- _Your task_:
Transcribe the records exactly from the line with "This screenshot has height=307, width=530." to the end, both included.

- _Given data_:
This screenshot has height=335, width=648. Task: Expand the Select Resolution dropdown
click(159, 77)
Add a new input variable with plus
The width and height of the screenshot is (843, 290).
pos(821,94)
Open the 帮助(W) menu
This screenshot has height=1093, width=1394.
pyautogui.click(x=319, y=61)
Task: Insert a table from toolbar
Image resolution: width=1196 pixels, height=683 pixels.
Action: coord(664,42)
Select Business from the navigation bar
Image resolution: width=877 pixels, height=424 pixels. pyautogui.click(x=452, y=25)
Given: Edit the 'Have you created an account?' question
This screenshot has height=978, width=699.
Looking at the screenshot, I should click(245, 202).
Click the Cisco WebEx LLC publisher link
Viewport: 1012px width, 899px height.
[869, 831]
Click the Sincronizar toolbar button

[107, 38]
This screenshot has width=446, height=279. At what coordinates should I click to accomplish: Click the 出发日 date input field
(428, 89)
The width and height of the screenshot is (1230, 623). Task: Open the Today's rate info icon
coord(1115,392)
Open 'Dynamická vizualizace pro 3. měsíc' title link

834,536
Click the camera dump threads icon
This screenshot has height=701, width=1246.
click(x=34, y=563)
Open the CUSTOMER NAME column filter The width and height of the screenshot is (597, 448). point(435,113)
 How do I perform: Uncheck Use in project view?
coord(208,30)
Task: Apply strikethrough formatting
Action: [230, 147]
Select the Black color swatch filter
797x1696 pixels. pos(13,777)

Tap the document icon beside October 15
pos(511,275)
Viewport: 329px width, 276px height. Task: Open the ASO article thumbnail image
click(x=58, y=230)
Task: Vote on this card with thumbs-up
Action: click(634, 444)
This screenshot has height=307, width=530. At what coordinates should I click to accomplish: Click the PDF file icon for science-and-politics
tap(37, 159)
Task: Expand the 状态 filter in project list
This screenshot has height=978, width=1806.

- _Result_:
This screenshot has height=307, width=530. At what coordinates should I click to accomplish: Click the PDF file icon for science-and-politics
tap(37, 159)
Task: Expand the 状态 filter in project list
This screenshot has height=978, width=1806.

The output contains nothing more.